I moved to South Central Los Angeles almost 20 years ago with a 9-year-old and a baby, and, as I went about raising my two children, I was immediately struck by the scarcity of stores selling affordable, healthy food.
Fortunately, I had an alternative. I was able to buy produce in the neighborhood from a truck that stopped by once or twice a week and sold papayas, mangos, melons, cucumbers, coconuts, corn, and whatever else was in season in Mexico (where I understood the produce to be coming from). It was a simple, flatbed truck. The driver picked up the produce right before driving around different neighborhoods and selling it until the truck was empty. The fruit and the vegetables were delicious and affordable, though I had no way of knowing how they were grown.
As a busy mother raising two young kids, this was a valuable resource for me. And I found myself wondering if there were other outlets like this in the area and if there was any way to become aware of them.
The dominant narrative around food in South L.A. is that there are few healthy options here and too much junk food. But I learned from experience that the narrative failed to include local responses to the issue, including the weekly produce truck. And because of this major omission, the potential solutions being offered to South L.A.’s food challenges dwell far too much on people or institutions coming in from outside the region.
Through my local volunteer work, I eventually become involved with Community Services Unlimited (CSU), a South L.A.-based nonprofit that creates community programs and supports organizing efforts in many areas, including building access to good food. In 2012, CSU partnered with TRUST South L.A. and the Annenberg Innovation Lab at USC to create a biking and walking map of healthy food outlets in South L.A.
I became part of the mapping project, first by brainstorming with my colleagues about how best to utilize the skills in the neighborhood to create this map. I was also one of the team members that led the first community walk using the map. As a tour guide, I pointed out both the community-driven spaces where good food is available and the many deficiencies that still exist—including the disparities inherent in the development of food outlets around USC and the lack of food outlets in the neighborhoods surrounding it.
This was an important project for many reasons. We wanted to document that there are in fact places in the neighborhood where healthy fare is available, and to share that information as widely as possible. We wanted to encourage biking and walking, initially by organizing bike rides and walks that used our map. And we were eager to engage local residents in thinking about mapping as a tool to create change.
CSU had a longstanding program at a local elementary school, Growing Healthy, that worked with students to create and manage on-site growing areas and build students’ knowledge of food systems and how to change them. So students from the Growing Healthy program at Normandie Avenue Elementary School helped make the map. The students received hands-on training in mapping and its multiple potential uses. As local residents who regularly moved around in the neighborhood, they knew the local streets and made important contributions to the first drafts of the maps, which were then shared with the wider community for input.
Our most important goal in producing and distributing these maps was to show that solutions to the food access issue were emerging from the community. This meant striking a balance. While being careful to note that the problem of food access remains and more work must be done, we also pointed out that South L.A. residents themselves are not passively sitting by and waiting for the answers. That’s why the map includes places like Mama’s Chicken, a corner store near Slauson and Fourth Avenue whose owner makes it a point of pride to sell produce and other healthy foods.

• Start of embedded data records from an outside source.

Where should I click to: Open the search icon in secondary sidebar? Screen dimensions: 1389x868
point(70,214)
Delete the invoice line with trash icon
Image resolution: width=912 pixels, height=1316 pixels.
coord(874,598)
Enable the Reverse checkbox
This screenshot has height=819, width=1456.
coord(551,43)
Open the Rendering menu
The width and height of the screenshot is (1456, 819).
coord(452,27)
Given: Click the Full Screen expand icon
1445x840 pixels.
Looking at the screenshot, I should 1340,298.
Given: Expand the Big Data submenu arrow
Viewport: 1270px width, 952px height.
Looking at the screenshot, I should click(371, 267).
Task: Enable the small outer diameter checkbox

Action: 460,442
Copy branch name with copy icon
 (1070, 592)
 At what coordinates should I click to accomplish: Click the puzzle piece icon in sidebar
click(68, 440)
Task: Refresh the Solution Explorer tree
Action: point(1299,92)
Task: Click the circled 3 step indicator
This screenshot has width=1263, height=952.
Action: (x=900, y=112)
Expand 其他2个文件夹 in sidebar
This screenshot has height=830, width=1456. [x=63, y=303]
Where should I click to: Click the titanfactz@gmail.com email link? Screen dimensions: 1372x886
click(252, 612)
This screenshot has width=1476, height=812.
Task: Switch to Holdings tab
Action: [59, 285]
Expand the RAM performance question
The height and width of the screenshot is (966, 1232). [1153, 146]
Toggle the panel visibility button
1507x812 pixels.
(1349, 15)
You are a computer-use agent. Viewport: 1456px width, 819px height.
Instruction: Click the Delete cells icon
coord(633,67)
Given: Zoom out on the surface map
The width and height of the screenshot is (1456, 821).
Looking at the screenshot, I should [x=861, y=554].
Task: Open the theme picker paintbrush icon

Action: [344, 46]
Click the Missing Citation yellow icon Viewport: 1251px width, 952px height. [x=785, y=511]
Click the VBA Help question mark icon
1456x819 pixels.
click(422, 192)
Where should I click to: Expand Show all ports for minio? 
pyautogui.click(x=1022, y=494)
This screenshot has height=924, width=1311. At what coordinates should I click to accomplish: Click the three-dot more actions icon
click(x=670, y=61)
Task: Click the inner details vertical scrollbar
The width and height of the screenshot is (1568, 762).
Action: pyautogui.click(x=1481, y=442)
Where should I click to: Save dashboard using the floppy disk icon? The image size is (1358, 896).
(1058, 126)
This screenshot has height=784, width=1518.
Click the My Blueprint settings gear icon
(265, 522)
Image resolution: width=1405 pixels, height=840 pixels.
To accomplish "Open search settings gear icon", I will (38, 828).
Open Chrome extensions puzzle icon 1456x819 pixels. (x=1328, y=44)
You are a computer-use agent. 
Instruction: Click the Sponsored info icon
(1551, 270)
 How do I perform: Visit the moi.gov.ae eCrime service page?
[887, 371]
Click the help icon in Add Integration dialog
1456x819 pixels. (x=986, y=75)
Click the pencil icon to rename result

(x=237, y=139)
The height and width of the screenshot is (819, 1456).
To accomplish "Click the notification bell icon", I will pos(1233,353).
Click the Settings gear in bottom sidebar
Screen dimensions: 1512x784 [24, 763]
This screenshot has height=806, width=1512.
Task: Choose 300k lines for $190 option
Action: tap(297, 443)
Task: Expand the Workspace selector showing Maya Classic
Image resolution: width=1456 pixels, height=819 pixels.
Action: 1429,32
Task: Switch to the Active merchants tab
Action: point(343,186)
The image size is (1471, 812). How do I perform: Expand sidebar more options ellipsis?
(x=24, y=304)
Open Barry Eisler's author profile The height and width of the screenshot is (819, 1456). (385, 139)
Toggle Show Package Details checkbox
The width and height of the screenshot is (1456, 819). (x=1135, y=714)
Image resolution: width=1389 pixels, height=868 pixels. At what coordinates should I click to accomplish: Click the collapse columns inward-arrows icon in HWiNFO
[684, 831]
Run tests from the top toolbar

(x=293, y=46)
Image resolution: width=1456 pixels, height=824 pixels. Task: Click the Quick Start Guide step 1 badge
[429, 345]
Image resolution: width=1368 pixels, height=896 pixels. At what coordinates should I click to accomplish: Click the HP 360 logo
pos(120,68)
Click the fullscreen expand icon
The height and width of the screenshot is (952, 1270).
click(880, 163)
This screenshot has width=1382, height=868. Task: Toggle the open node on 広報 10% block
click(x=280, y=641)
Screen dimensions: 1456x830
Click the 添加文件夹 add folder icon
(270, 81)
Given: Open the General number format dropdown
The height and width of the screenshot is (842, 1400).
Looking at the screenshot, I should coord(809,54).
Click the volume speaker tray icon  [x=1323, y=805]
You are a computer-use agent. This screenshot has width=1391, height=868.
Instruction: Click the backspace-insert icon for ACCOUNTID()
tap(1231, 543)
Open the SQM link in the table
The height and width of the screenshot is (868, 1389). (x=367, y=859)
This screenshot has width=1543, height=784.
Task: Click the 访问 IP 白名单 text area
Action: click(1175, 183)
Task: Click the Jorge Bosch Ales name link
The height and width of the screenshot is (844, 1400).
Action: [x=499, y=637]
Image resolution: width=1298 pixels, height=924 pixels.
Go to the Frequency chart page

The map has been a useful tool in ongoing food access work in the community, but the frustration of getting policymakers, academics, and media commentators to understand and acknowledge community-driven solutions remains. Outsiders still largely focus on potential solutions that come from outside the community, despite the progress of CSU and other like-minded local organizations.
That focus on outside saviors has real costs. For example, even with all the promises made to South L.A. since 1992 about food, the area has seen a net decrease in produce markets, as one Occidental College study demonstrated. Elected officials have wasted decades trying to convince wealthy supermarket chains like Ralphs or Trader Joe’s to open markets, often by dangling public monetary incentives. The most recent fiasco involved our city giving two acres of land and $750,000 to a private developer to create a South L.A. market—and that developer walking away when asked to build the store so it would not look like a concrete block.
Public incentives to support small-scale local initiatives have a proven impact. Just one example is Mandela Foods Co-op, a worker-owned co-op serving West Oakland, a community very similar to South L.A., which is about to celebrate its seventh anniversary. We already have similar initiatives in place in South L.A. CSU began building our local food social enterprise, the Village Market Place, in 2007 (it has also started a side project to use excess food at South L.A. urban farms). In that first year, we served 15 local families with fresh food. By the end of last year, we were serving 9,000 local families annually.
The growth of this business is only limited by our capacity. In July 2015, CSU purchased a 10,000-square-foot lot at Vermont Avenue and 66th Street that we are developing into South L.A.’s first organic market and café, along with an onsite farm. Why are the public dollars not offered to projects like these with the same ease that money is thrown at private investors?
The map is now three years old, and it’s still growing and inspiring people. At CSU, we use it to share news of our existing local healthy food outlets, and to encourage physical activity through walks and bike rides. The map and other community-generated mapping projects make good starting points for teaching young people about community-driven research and how it can help make meaningful change. The youth in our From the Ground Up program have organized their own community bike ride and are working on an extension of the healthy map that will cover neighborhoods as far south as Manchester, with Vermont Avenue as a central corridor.
Along with partners, we are beginning to think about ways to leverage our market development projects to impact broader development along the Vermont corridor (and, vice versa, how this development can help the market). Meanwhile, we remain committed to mapping the small but crucial community outlets like my old favorite food truck.